Estos casos alimentaron la percepción de que ciertos círculos del poder venezolano operaban con amplios márgenes de impunidad. Exfuncionarios y analistas citados por el periódico sostienen que Flores habría desempeñado un papel clave en ese sistema, no necesariamente ejecutando operaciones, sino facilitando condiciones para que determinadas redes funcionaran sin interferencias.
El chavismo y su red (vigente) en Venezuela
Al mismo tiempo, su influencia política se mantuvo firme. Tras la muerte de Chávez en 2013 y la llegada de Maduro a la presidencia, Flores reforzó su posición como figura de confianza del mandatario. Aunque dejó algunos cargos formales, continuó participando en decisiones estratégicas y en la gestión del poder.

El contexto en el que se produce su detención es especialmente delicado. Venezuela atraviesa desde hace años una crisis económica y política profunda, y las acusaciones internacionales contra sus dirigentes han incrementado la presión externa. A pesar de ello, el entramado político construido durante el chavismo sigue en gran medida operativo dentro del país. Cabe recordar que la actual presidenta encargada, Delcy Rodríguez, fue escalando bajo Hugo Chávez hasta llegar a la coordinación general de la vicepresidencia o la dirección de Asuntos Internacionales del Ministerio de Energía y Minas.
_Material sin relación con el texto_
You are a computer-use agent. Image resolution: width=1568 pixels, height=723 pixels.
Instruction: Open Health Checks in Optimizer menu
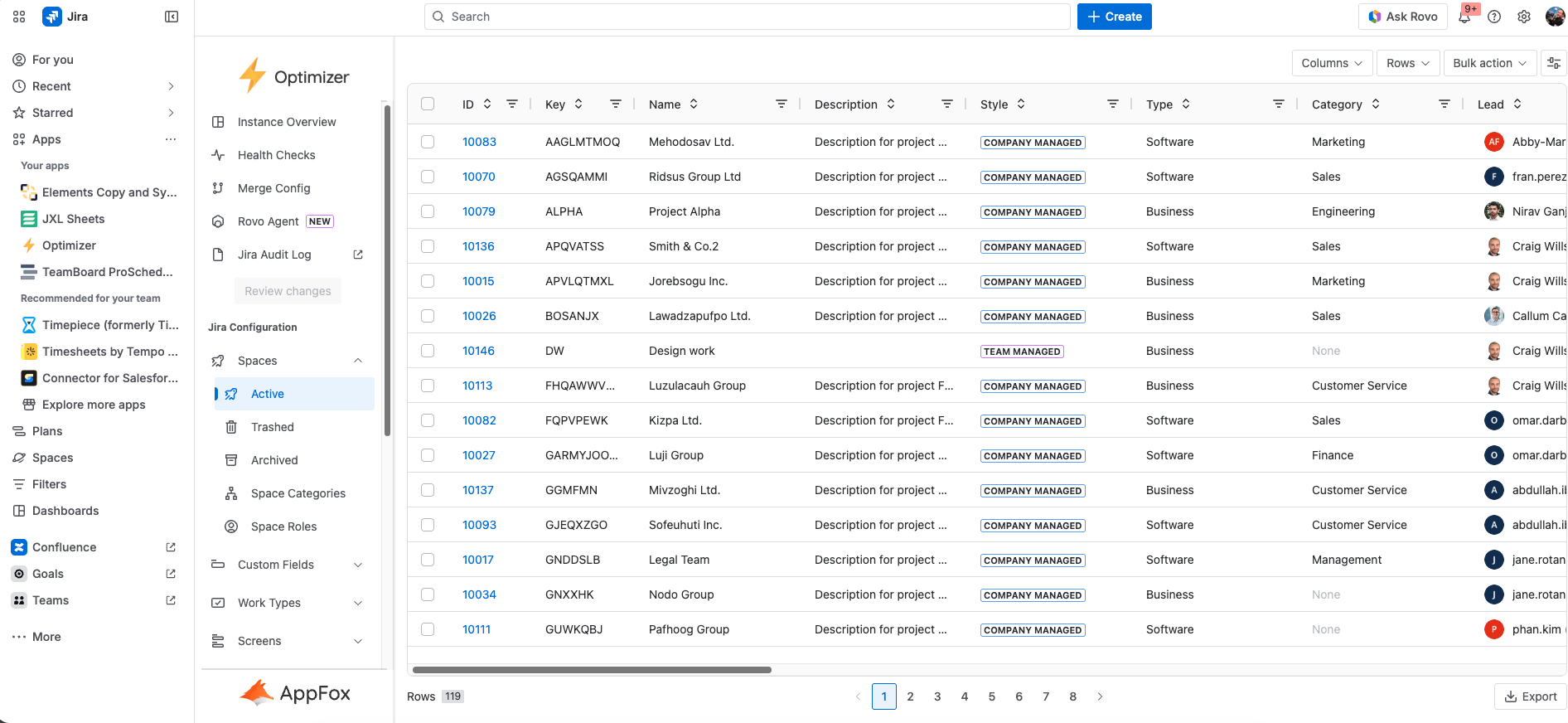(x=276, y=155)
Después, en la última década no dejó de ocupar puestos en los distintos gobiernos de Maduro, hasta llegar a la vicepresidencia de Venezuela.
El proceso judicial en Estados Unidos será clave para determinar el alcance real de las acusaciones. Por ahora, la defensa de Flores insiste en que no existen pruebas concluyentes y ha anunciado que impugnará los cargos.